| PROBLEM TO WORK ON |
Below are the records; restate word for word the lines from the first through the one containing "You are a computer-use agent. The", and only those.

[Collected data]

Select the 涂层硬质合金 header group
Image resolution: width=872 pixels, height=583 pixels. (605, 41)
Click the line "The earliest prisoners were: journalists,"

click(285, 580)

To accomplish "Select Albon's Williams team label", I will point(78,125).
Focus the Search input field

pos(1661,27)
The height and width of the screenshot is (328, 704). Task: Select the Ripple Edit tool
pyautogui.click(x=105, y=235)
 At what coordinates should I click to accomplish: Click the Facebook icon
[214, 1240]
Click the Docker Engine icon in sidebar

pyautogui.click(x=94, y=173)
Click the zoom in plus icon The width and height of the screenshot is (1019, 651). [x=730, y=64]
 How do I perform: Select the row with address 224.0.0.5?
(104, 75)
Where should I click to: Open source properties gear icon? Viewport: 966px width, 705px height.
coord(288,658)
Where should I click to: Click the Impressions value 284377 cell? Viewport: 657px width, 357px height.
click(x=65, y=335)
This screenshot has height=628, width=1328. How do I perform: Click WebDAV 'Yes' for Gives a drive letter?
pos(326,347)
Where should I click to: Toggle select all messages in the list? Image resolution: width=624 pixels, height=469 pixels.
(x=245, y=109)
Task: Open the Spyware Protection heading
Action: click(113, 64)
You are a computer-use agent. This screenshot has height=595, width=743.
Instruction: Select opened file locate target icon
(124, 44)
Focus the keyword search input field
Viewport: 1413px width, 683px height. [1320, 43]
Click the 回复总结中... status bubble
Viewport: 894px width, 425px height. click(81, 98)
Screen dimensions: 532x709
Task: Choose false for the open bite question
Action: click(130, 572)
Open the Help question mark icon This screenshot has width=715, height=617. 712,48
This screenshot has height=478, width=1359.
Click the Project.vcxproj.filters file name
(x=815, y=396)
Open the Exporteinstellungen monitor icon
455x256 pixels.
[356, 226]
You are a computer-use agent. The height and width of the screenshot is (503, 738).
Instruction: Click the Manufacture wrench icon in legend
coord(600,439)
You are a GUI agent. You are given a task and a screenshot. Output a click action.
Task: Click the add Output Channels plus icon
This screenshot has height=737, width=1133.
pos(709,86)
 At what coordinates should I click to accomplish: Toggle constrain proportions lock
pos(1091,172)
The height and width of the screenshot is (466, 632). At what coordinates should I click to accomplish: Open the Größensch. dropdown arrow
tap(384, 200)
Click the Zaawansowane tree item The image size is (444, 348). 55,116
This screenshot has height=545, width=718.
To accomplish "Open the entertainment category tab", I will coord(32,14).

| YOUR SOLUTION |
Select the 涂层硬质合金 header group
Image resolution: width=872 pixels, height=583 pixels. (605, 41)
Click the line "The earliest prisoners were: journalists,"

click(285, 580)

To accomplish "Select Albon's Williams team label", I will point(78,125).
Focus the Search input field

pos(1661,27)
The height and width of the screenshot is (328, 704). Task: Select the Ripple Edit tool
pyautogui.click(x=105, y=235)
 At what coordinates should I click to accomplish: Click the Facebook icon
[214, 1240]
Click the Docker Engine icon in sidebar

pyautogui.click(x=94, y=173)
Click the zoom in plus icon The width and height of the screenshot is (1019, 651). [x=730, y=64]
 How do I perform: Select the row with address 224.0.0.5?
(104, 75)
Where should I click to: Open source properties gear icon? Viewport: 966px width, 705px height.
coord(288,658)
Where should I click to: Click the Impressions value 284377 cell? Viewport: 657px width, 357px height.
click(x=65, y=335)
This screenshot has height=628, width=1328. How do I perform: Click WebDAV 'Yes' for Gives a drive letter?
pos(326,347)
Where should I click to: Toggle select all messages in the list? Image resolution: width=624 pixels, height=469 pixels.
(x=245, y=109)
Task: Open the Spyware Protection heading
Action: click(113, 64)
You are a computer-use agent. This screenshot has height=595, width=743.
Instruction: Select opened file locate target icon
(124, 44)
Focus the keyword search input field
Viewport: 1413px width, 683px height. [1320, 43]
Click the 回复总结中... status bubble
Viewport: 894px width, 425px height. click(81, 98)
Screen dimensions: 532x709
Task: Choose false for the open bite question
Action: click(130, 572)
Open the Help question mark icon This screenshot has width=715, height=617. 712,48
This screenshot has height=478, width=1359.
Click the Project.vcxproj.filters file name
(x=815, y=396)
Open the Exporteinstellungen monitor icon
455x256 pixels.
[356, 226]
You are a computer-use agent. The height and width of the screenshot is (503, 738).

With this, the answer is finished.